Aug 042011

After a refreshing coffee we’re back and Robin Rice of EDINA is introducing our next speaker. All of the work in the Research Data Management strand is about long term cultural change and I think Mark’s approach here is really inspired.

Mark Hahnel (Imperial College London) – Figshare – Publish All Your Data

Don’t be mad at me for not having a guitar!

Basically this is a bit different to the other repositories in terms of what it does. One problem everyone seems to have is incentivising people to upload and share their data. This is about what would incentivise me as someone from a science background.

I was doing a PhD, generating data, then generated lots of data, charts, graphs, etc. Only a tiny percentage of what I produced will ever be written up but that other data is useful too. That smaller subset will get out there with traditional publication methods. What can I do so that others can use, cite or be aware of it. This was the whole idea behind FigShare. This was originally an idea selfishly for myself. It’s built on a MediaWiki base. Others said – well it’s useful for you but it might be useful to others too…

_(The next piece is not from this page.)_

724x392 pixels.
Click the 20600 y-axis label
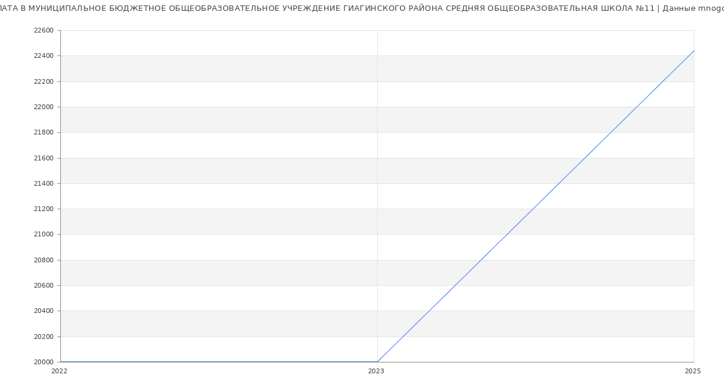point(43,286)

But why do this? Well within that data I have tested what x does to y. But I know that 20 other labs may fund the same research. There is this whole issue of negative data – it’s part of what is broken in the current publishing systems. In those 20 labs you can get 19 with negative results, 1 with a false positive but it’s much easier to publish that one result than those negative ones.

So FigShare comes in here. A very simple set of boxes – I won’t use a repository that I have to be trained in. No one would use Facebook if you needed training for it! And researchers want their data to be visualised – we are working on making that embeddable. Each set of data is a persistant URL (no matter where hosted). And this has clickable everything. You can also preview datasets on the page without having to download everything. And automatically a researcher profile collects their work.

And we also have space for videos – again not publishable but show interesting things. You can link your theses to this permanent URL in the same way. One of the things I have learned is that if you build a platform for scientists they will do their own thing with it. I thought it would be great for disseminating data and finding stuff on Google. Others have said they want feedback on material for publication. People started sharing their research through different outputs. If you click on person you can pull in an RSS feed of your research. So people have been plugging in that RSS to friendfeed to disseminate and people have given great feedback, questioned his methodology and collaborating. You could also plug the RSS feed into a blog as an eLab Book.

And the permanent storage of something online – access your research anywhere which means you can instantly show people what you are working on. In terms of permanance we are working on exports to endnote and so on. The handles are similar to DOIs. Everything is listed by tags, searches etc. It is discoverable. You can search or browse by anuthing here. I wanted to do this for selfish reasons. When I started my PhD (on mobilisation of mscs) my lab had just had a huge paper released, reviewed in Nature, a feature on page 3 of the Guardian . If I search now my own work – which is useful for others – on FigShare are the top result even though it will not be published in a journal. I am happy to see that it is working in terms of discoverability. So the thing about this is that the data is more discoverable, it’s disseminated, it’s available for sharing. We have done all this on a budget of zero and for that reason we are asking researchers to make their data open when they upload it here. The thing about JISC is that they fund these amazing tools and resources but even as an interested researcher I don’t find things out. When I do I retweet, I get the word out. Retweet everything! Make the most of the amazing stuff that is being built.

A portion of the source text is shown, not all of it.